Congressman Gary Ackerman, who represents the Great Gatsby area of Long Island, has introduced a bill to bring back the “uptick rule.” The rule attempts to curb short shelling on stocks when prices are falling by requiring the stock to rise before new short position can be established.
The Great Depression era rule was finally repealed in 2007 after years of criticism from traders and economists. But, as short sellers have been ridiculously blamed for recent market volatility, critics of the SEC have been calling for its return.
Ackerman’s statement in favour of the rule is a tightly wound bundle of lies and nonsense.

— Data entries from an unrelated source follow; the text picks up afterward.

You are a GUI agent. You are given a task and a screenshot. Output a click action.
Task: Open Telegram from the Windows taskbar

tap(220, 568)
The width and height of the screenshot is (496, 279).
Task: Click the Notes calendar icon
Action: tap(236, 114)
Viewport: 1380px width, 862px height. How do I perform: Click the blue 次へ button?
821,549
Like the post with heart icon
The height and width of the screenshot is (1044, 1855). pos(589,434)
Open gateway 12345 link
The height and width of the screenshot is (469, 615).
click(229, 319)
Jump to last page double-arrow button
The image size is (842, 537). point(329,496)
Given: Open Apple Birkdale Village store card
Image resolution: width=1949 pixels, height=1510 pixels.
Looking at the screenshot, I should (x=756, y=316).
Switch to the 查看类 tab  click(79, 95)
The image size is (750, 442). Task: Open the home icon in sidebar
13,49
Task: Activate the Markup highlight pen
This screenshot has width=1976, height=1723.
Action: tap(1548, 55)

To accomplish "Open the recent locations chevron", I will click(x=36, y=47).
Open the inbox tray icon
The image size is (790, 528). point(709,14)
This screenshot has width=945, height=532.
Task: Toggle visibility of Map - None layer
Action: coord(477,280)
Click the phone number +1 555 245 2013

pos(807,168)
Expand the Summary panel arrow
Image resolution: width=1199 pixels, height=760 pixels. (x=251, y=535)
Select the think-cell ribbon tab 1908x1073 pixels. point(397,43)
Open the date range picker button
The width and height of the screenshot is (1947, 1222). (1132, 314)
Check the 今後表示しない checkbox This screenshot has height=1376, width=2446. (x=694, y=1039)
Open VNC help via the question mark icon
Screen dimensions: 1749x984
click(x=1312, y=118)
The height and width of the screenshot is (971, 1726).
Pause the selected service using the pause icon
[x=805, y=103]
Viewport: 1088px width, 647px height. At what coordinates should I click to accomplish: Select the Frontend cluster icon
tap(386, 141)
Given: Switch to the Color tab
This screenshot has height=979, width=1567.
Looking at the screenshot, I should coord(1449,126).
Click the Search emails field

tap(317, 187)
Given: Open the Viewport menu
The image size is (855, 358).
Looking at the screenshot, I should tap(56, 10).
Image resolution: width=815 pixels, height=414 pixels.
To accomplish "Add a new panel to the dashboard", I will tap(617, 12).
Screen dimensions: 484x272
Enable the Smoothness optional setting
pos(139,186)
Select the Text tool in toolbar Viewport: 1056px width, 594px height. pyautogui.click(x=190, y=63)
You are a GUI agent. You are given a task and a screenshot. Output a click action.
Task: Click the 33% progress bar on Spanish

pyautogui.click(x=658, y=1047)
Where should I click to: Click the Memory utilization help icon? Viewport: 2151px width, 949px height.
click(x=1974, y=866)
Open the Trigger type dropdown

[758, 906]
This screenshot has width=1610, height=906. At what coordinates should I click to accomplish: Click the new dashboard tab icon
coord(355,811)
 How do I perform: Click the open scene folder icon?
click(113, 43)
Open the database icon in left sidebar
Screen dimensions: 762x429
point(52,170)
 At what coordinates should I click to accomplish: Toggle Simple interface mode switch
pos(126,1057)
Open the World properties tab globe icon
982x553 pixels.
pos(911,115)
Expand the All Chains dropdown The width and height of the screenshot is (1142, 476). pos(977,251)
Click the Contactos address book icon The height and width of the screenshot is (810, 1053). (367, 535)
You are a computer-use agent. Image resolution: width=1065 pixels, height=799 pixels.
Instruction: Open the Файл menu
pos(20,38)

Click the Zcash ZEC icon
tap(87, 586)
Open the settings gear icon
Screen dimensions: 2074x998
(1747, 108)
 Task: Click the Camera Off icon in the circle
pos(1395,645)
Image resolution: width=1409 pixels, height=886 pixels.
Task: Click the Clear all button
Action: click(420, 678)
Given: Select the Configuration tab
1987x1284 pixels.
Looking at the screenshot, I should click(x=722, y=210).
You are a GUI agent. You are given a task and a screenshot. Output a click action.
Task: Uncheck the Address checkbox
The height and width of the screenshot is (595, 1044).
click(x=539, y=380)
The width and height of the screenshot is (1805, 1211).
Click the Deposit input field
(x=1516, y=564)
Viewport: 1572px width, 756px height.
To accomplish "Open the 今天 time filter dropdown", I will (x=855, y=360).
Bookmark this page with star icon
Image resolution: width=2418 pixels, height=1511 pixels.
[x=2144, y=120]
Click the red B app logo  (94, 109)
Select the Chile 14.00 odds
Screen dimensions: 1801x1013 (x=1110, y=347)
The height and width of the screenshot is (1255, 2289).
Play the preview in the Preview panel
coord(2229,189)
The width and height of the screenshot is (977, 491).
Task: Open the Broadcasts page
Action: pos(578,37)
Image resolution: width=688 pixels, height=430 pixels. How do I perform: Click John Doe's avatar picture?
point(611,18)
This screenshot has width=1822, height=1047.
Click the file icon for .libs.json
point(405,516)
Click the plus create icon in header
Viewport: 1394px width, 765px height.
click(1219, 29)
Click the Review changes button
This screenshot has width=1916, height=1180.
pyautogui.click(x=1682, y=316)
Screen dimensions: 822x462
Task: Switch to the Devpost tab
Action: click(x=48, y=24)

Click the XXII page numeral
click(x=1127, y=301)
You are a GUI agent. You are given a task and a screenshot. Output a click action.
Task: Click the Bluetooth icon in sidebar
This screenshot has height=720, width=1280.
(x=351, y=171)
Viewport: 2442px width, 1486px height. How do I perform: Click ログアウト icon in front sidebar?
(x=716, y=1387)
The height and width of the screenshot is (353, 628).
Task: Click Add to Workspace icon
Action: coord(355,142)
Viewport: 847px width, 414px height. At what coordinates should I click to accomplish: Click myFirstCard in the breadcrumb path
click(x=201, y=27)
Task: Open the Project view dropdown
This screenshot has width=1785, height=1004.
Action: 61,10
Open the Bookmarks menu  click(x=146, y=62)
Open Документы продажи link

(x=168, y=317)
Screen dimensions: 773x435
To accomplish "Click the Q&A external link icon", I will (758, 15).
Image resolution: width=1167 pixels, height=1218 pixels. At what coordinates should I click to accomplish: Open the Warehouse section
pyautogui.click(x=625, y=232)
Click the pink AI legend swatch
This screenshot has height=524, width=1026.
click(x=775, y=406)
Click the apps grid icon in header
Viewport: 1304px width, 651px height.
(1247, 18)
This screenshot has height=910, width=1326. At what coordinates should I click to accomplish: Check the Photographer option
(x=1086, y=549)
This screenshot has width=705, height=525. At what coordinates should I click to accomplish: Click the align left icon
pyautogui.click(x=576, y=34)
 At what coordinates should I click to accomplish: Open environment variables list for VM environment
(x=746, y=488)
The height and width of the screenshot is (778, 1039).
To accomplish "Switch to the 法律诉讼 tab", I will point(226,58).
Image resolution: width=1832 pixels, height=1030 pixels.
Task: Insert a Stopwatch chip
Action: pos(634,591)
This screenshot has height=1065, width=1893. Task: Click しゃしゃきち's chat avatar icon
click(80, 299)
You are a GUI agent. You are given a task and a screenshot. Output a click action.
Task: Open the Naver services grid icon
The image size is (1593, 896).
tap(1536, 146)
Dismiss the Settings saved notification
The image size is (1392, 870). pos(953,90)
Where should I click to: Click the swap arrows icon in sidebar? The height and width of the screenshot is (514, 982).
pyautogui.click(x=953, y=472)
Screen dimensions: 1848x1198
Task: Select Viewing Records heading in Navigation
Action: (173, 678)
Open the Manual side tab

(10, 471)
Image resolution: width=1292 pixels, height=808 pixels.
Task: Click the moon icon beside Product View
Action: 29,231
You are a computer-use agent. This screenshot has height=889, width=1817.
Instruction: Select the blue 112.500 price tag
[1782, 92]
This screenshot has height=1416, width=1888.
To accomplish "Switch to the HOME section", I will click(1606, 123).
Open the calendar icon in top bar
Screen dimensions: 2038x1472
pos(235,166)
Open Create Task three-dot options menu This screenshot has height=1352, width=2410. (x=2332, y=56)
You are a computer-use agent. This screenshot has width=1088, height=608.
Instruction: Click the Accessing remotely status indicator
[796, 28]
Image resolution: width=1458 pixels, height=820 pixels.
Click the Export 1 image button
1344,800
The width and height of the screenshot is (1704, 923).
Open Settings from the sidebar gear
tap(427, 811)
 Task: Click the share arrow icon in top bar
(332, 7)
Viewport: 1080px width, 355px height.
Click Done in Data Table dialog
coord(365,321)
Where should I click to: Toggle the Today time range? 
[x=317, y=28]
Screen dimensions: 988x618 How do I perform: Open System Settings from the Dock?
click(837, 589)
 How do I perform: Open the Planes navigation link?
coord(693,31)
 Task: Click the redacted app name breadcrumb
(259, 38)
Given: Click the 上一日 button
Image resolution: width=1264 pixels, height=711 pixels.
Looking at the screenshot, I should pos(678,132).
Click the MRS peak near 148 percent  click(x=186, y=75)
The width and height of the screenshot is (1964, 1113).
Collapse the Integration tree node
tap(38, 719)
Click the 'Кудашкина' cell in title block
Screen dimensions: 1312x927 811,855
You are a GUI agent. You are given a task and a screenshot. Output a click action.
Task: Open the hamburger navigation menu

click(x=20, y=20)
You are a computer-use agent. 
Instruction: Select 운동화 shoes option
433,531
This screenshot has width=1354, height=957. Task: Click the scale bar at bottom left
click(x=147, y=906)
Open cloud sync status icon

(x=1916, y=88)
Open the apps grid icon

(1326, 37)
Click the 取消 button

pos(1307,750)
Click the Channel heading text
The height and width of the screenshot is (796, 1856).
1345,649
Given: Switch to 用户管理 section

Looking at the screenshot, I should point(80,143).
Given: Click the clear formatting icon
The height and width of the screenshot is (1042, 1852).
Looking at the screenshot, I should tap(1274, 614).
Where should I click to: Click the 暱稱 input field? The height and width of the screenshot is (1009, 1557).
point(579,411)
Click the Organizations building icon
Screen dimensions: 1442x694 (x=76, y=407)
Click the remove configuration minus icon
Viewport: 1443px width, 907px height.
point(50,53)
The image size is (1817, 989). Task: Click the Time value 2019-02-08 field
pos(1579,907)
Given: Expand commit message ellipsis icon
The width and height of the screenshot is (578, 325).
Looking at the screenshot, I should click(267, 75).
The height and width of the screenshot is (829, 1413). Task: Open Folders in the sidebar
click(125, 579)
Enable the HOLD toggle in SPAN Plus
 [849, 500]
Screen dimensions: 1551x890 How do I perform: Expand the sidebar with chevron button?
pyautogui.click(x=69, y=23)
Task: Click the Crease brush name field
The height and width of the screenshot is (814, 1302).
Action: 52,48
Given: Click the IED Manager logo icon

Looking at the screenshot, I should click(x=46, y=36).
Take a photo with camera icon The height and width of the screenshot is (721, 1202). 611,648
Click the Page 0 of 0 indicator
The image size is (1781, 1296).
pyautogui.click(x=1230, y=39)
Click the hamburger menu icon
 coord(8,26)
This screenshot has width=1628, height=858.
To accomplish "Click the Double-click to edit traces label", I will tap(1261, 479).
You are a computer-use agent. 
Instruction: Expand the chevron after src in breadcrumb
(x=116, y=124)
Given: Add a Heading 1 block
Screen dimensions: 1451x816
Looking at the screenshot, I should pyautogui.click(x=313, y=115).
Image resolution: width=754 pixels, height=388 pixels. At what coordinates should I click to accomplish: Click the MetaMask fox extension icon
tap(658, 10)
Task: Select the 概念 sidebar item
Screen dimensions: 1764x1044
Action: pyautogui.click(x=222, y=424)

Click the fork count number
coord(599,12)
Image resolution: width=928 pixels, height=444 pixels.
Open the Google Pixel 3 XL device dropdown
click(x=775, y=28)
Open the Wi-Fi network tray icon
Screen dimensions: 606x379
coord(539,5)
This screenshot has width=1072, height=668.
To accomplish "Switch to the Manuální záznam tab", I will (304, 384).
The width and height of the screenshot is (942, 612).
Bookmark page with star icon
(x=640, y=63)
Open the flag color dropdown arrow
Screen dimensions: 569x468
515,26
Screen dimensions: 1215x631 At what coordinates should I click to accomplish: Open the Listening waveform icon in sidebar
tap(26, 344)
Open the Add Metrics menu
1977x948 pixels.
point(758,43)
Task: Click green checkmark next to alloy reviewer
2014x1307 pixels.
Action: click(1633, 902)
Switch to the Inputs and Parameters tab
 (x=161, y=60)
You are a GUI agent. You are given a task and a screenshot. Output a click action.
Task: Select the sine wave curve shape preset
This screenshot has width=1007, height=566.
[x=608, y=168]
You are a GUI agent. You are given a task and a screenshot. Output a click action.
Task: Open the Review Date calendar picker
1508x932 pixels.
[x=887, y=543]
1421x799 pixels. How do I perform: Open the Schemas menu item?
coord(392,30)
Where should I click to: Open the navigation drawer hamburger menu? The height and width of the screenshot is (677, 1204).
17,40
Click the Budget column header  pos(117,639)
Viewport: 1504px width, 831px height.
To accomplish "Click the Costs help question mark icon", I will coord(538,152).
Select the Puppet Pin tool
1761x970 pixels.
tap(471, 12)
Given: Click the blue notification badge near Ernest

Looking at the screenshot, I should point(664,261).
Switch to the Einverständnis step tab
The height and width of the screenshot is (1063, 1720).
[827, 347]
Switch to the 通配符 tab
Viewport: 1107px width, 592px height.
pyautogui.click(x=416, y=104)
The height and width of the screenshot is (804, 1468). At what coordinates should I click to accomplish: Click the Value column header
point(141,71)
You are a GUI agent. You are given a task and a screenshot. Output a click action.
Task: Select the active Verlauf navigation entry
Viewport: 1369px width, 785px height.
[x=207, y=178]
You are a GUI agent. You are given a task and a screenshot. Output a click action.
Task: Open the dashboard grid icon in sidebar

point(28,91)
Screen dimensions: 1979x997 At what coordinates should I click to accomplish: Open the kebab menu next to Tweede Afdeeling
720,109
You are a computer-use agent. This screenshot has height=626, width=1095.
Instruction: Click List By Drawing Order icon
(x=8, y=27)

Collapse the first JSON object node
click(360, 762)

“In the wake of the elimination of the uptick rule, the value of many volatile stocks have plummeted due to an onslaught manipulative short sale practices,” Ackerman said in a press release. “Reinstatement of the uptick rule is essential to rein in these abuses and restore much-needed stability and confidence to our financial markets.”
Right. That’s what happened. Manipulative shorts pushed down stocks. Broken balance sheets, poor management and a tanking economy had nothing to do with it.
And we’re sure investors would be very confident in market pricing if only the government got more involved.
The SEC’s poor performance in other areas disn’t exactly helping SEC head Chris Cox’s reputation. It’s ridiculous but if this uptick rule thing makes a comeback, we may have Bernie Madoff to thank.
Frankly, we’re almost ready to just say: fine, have your uptick rule. It very likely will have almost no effect except on very thinly traded stocks. It certainly won’t help Citi, Morgan Stanley or JP Morgan, or any other widely held and traded stocks. But its uselessness may make it a perfect piece of legislation: a symbolic move that won’t screw around with market processes very much.